I'll start by tipping my hat to Andrew Mason. He caught social mood just right, creating a coupon/local/flashmob hybrid business model at the perfect time, and has created the fastest-growing company on a revenue basis in American history. That being said, it's operating like a Ponzi scheme that needs constant infusions of cash to stay afloat as it's hemorrhaging money.

We'll start by looking at the balance sheet, which is typically a waste of time for hypergrowth companies. However, for Groupon there are all kinds of red flags. They have $290 million in current assets ($208 million in cash) and $520 million in current liabilities -- current assets minus current liabilities puts them $230 million in the hole. This wouldn't be a problem except for the fact that they're wildly unprofitable, which we'll get to in a moment.

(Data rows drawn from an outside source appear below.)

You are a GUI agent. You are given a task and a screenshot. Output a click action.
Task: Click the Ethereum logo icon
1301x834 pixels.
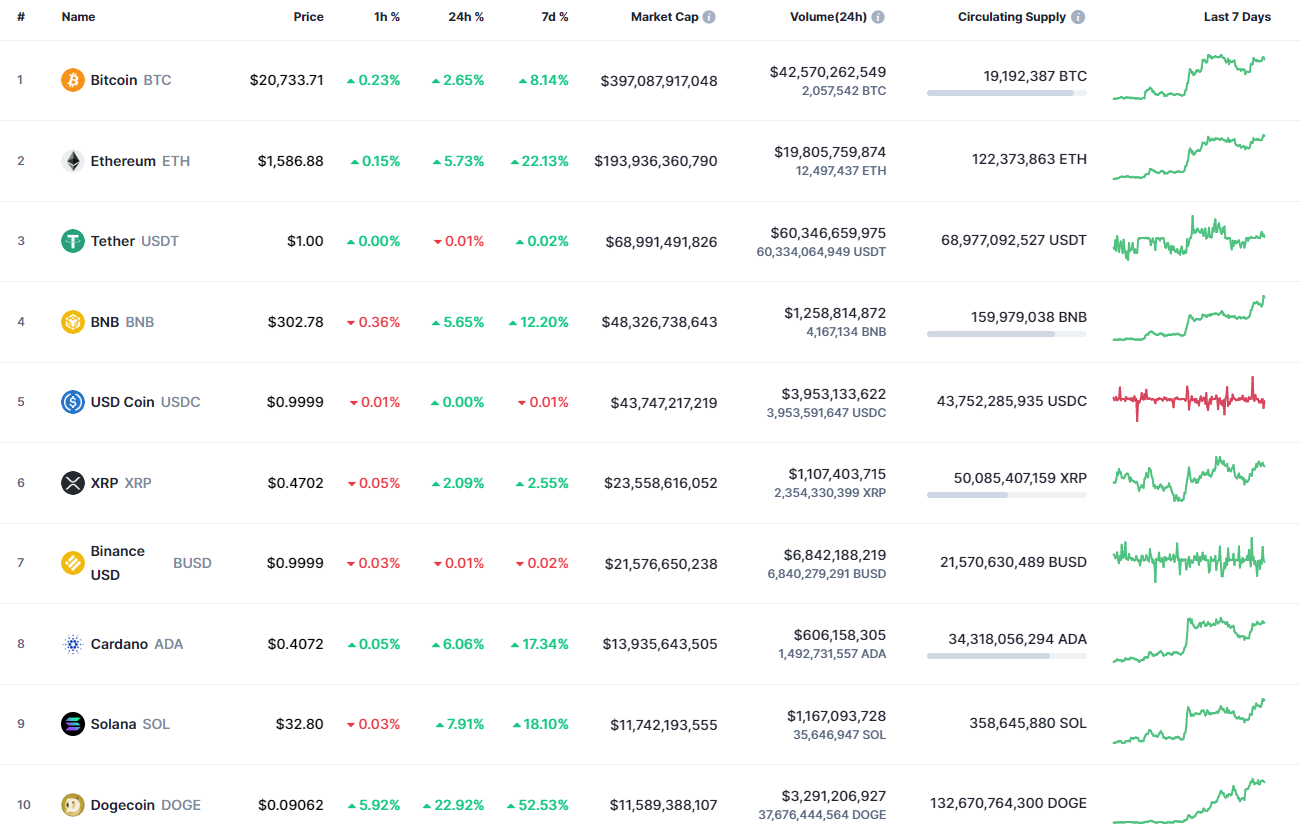[72, 161]
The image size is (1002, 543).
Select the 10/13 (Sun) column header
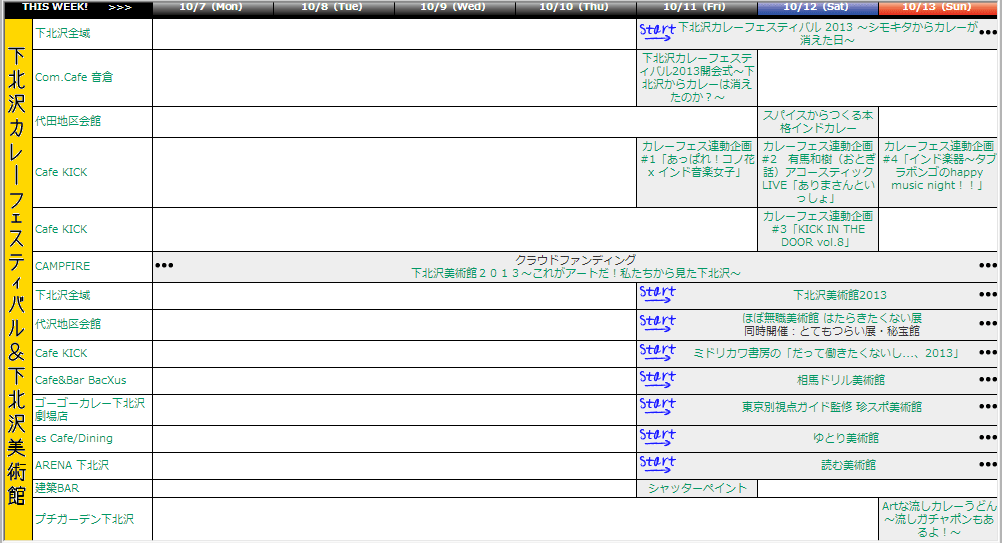pyautogui.click(x=936, y=7)
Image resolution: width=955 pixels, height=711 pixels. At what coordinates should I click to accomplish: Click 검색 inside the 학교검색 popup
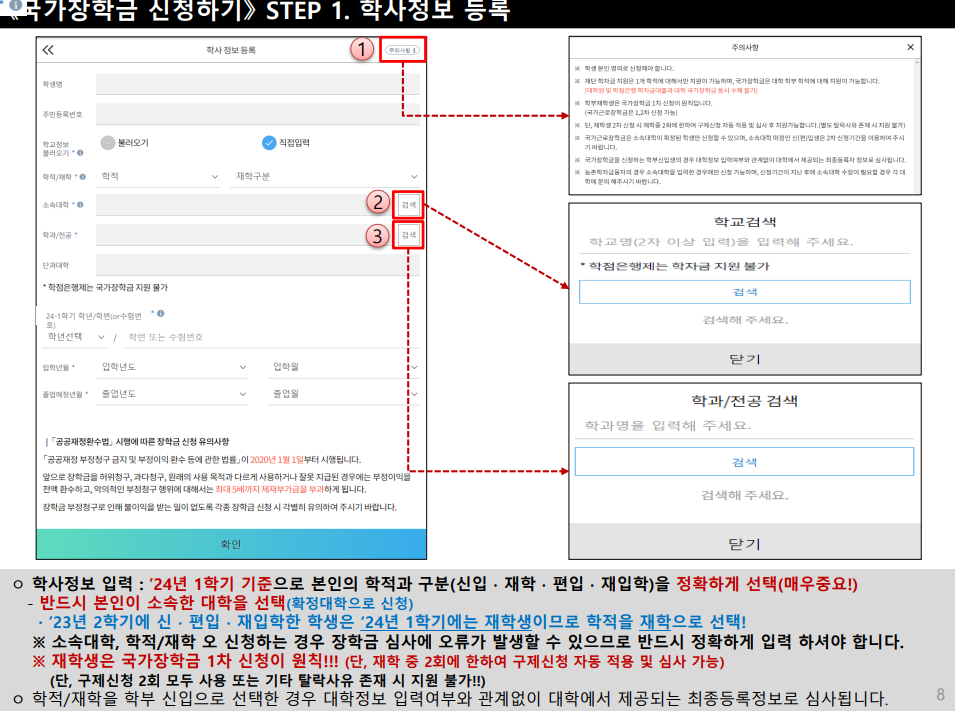click(x=745, y=291)
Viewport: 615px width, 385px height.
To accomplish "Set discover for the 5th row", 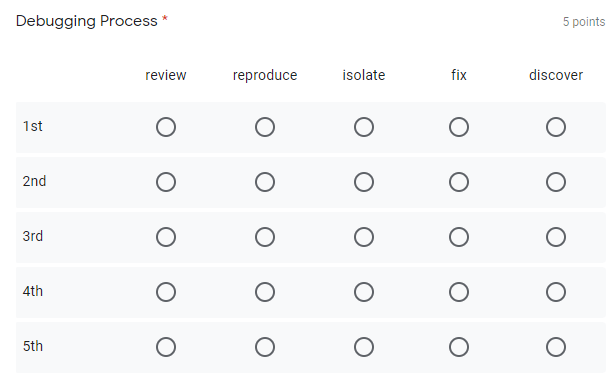I will [556, 347].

Another concerning part of their current liabilities is that $290 million of it is "accrued merchant payables" -- in the US they take up to 60 days to repay merchants. So that $290 million is merchants who have rendered services waiting to get repaid by Groupon. Not exactly the best merchant experience. Oh, and by comparison, LinkedIn (LNKD) has current assets well in excess of current liabilities, and isn't losing money. (Also read The Groupon Rollercoaster: Investors Must Prepare for a Bumpy Ride.)

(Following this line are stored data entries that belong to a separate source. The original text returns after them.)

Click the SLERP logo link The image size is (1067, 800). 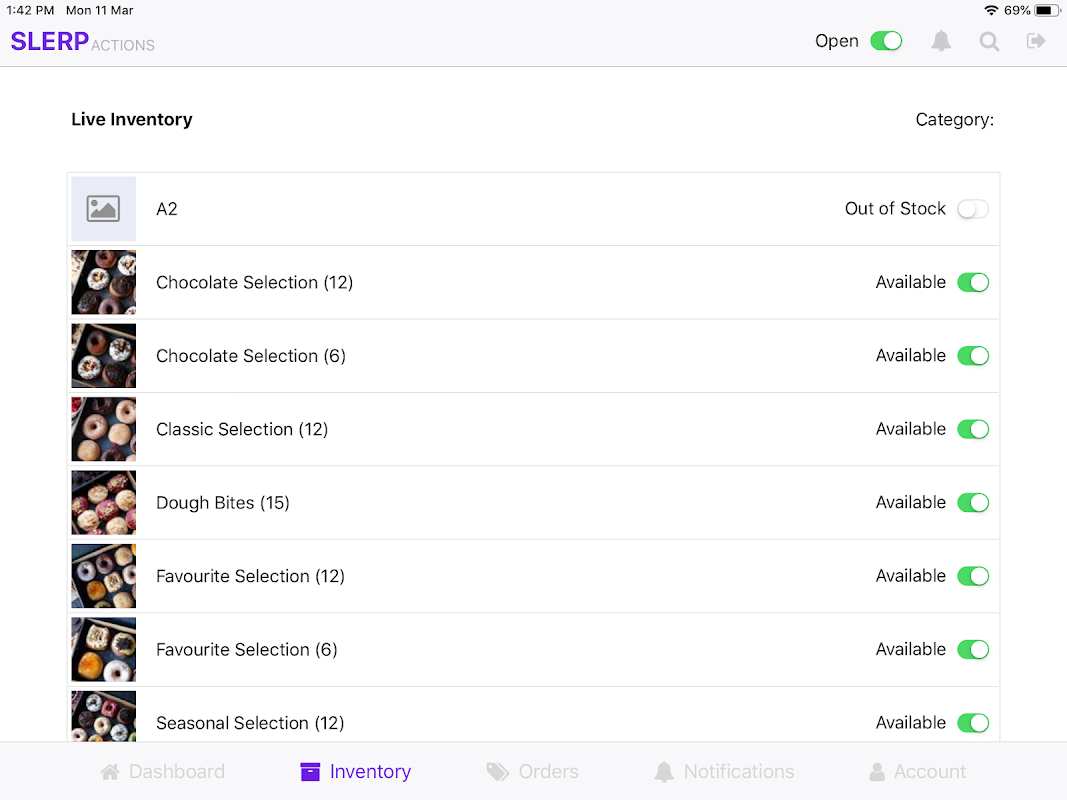[x=50, y=42]
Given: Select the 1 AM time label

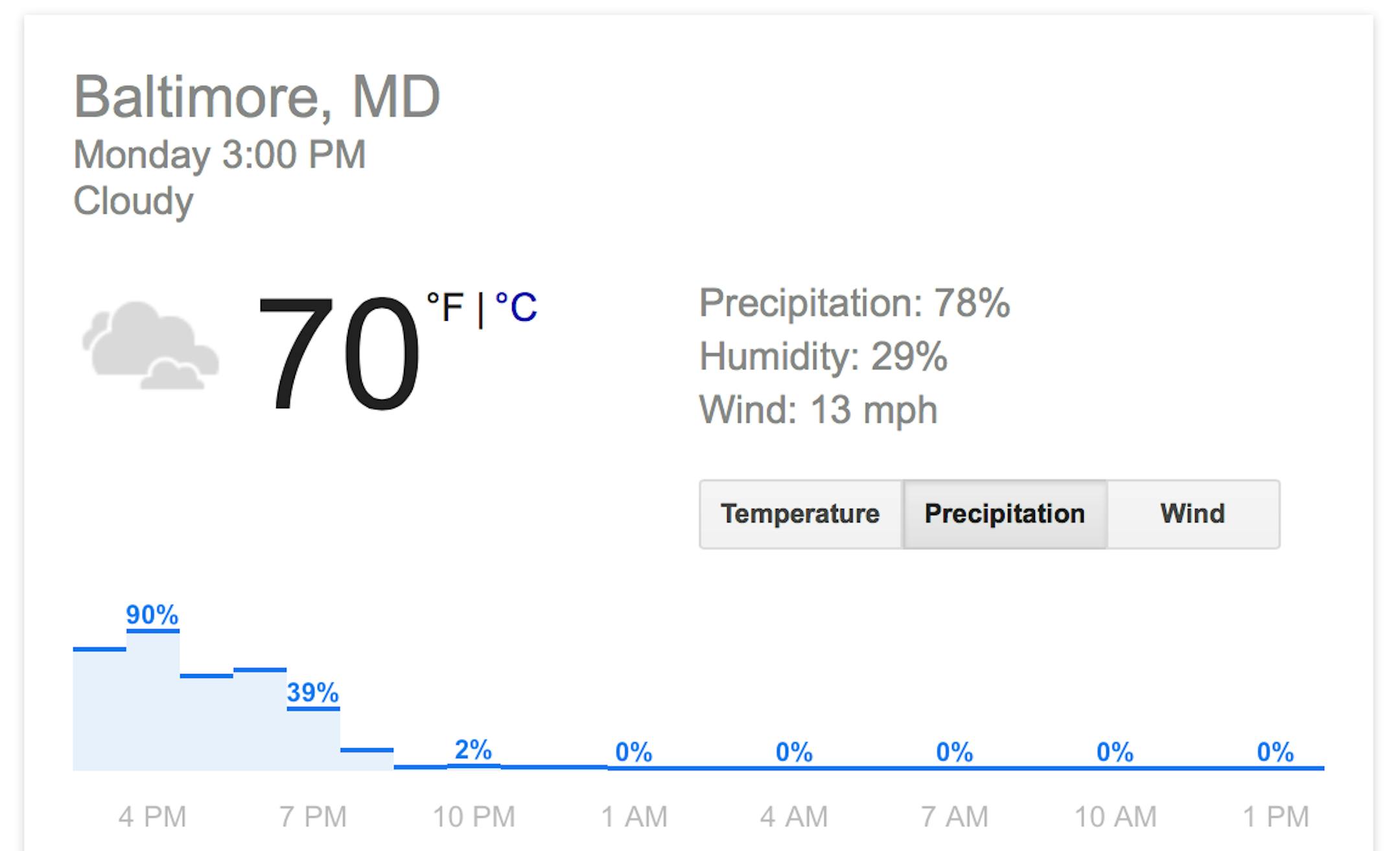Looking at the screenshot, I should (634, 817).
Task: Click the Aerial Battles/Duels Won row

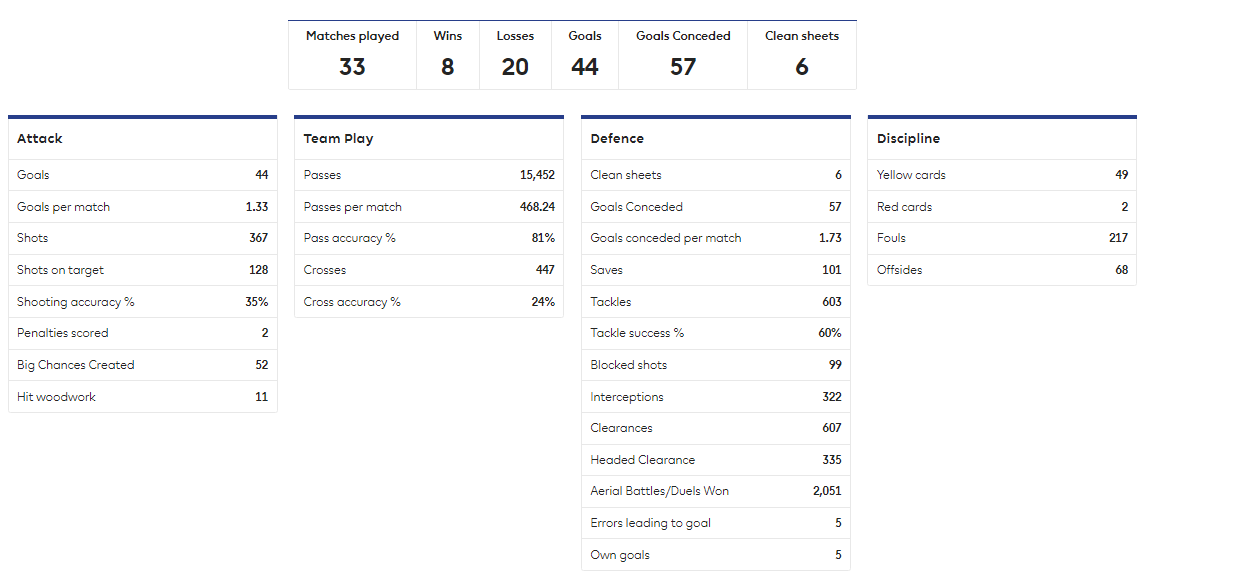Action: (715, 491)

The income statement is even worse. In Q1 of last year they had net income of $8.5 million on $44.2 million in revenue, for a profit margin of nearly 20%. Not bad! At some point around that time, they decided to abandon a profitable growth strategy and went for the hypergrowth revenue strategy. For the remainder of the year they had $669 million in revenue (simply staggering), but had a net loss attributable to Groupon of $398 million. This year, Q1 results showed revenue growth continuing to soar, with revenues of $644 million, but a net loss attributable to Groupon of $102 million.

They lost $49 million in Q3, $313 million in Q4, and $102 million in Q1, with revenue leaping from $185 million to $396 million to $644 million, so it's incredibly difficult to have any idea what Q2 will look like let alone what the business will look like 6-12 months from now. That being said, the most likely reason why they're going public now is because they desperately need the cash, plain and simple.

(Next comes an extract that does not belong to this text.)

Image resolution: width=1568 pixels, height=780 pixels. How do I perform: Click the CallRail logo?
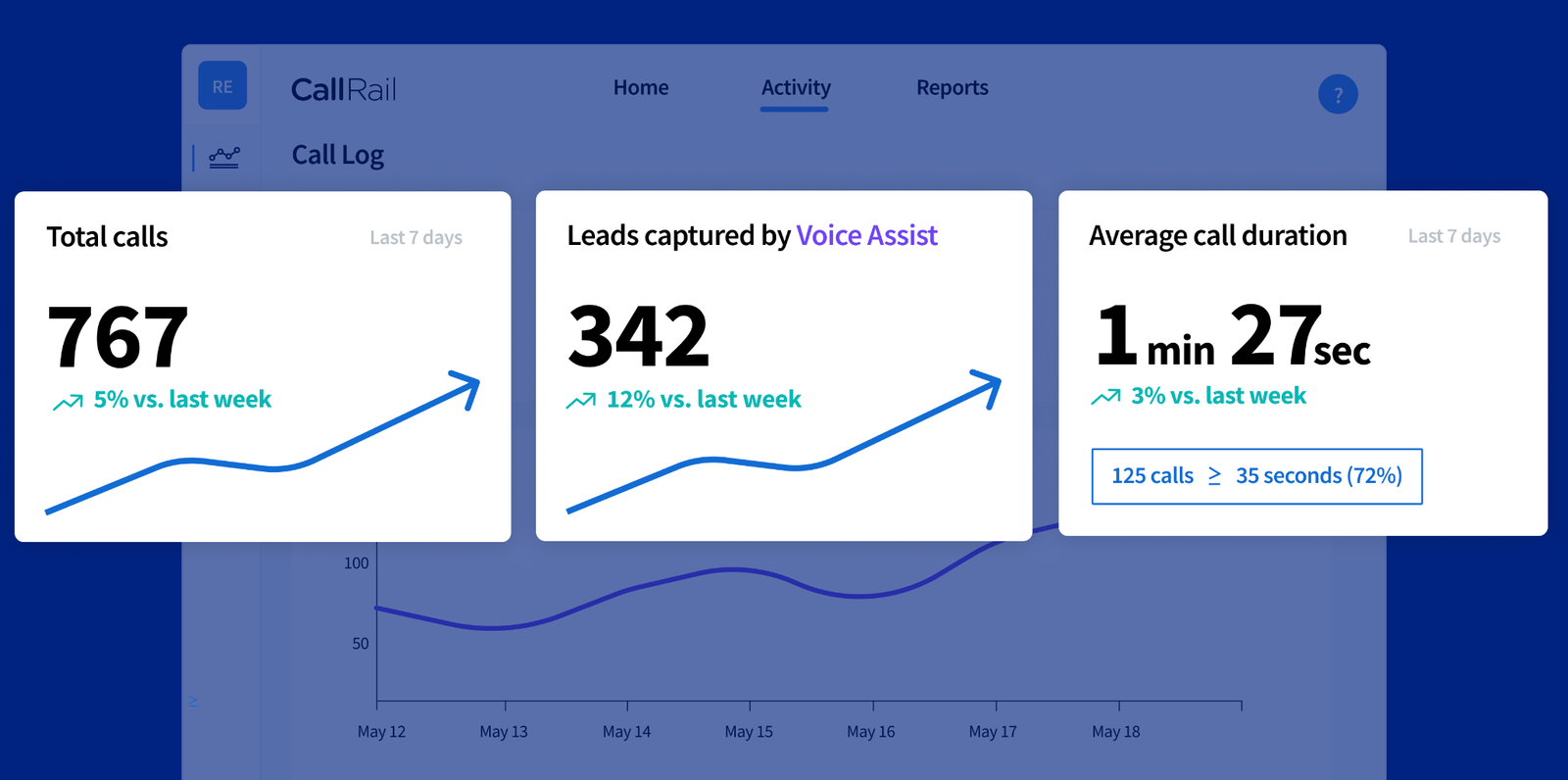point(344,89)
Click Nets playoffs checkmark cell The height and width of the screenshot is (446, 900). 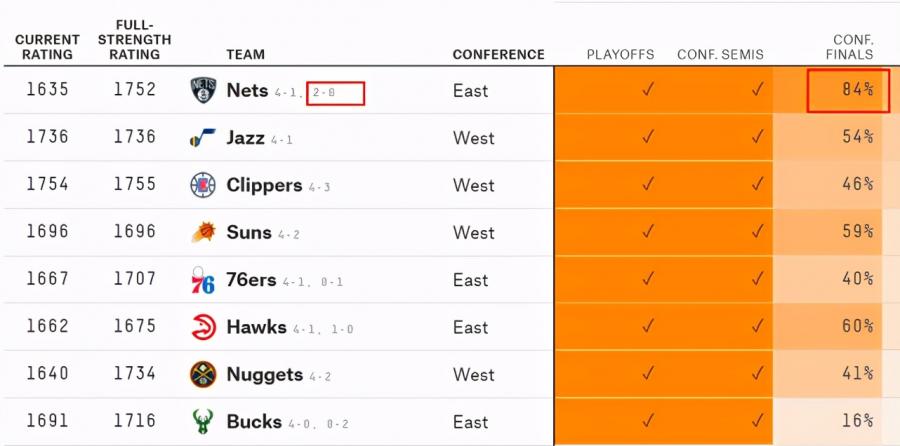(x=648, y=90)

There are all kinds of questions about the business. How can they possibly sustain this kind of revenue growth? Can they get costs under control? What about merchant and customer fatigue? How about deep-pocketed and savvy competition, either doing exactly what they're doing (LivingSocial) or coming to the table with a ton of customer data, i.e., Facebook and Google (GOOG)? The Daily Deal I got offered today was for a restaurant 30 miles away: how does that make sense either for the customer or merchant? How can you possible build a sustainable business by going from 0 to 8,000 employees in two years? Why did the COO and CTO both leave the company in late March, barely two months ago? How do you value a business that could do $3 billion in revenue this year but might not be able to keep the lights on in 12 months?

Most concerning of all, however, might be how their most recent capital raises have been handled. Their Series F and G capital raises, which occurred in April and December of 2010, raised a combined $1.08 billion. Of that $1.08 billion, $150 million went to the company for working capital purposes. The other $930 million? Paid back to founders and early backers by buying their shares from them. (For related content, see Groupon and Its Carbon Footprint.)

So a company that owes $230 million more than it has, and appears to be burning through $100 million or more a quarter, is using money raised from later investors to pay back early investors? Sounds vaguely familiar.  I'm not accusing Groupon of doing anything illegal or unethical. Ponzi, Enron, and Madoff all swindled their investors by misleading them about the financial health of their enterprises. As Minyanville's Todd Harrison likes to say, "The only difference between intervention and manipulation is communication." Groupon is telling you exactly what they are in their filing forms and by their actions. Invest at your own risk.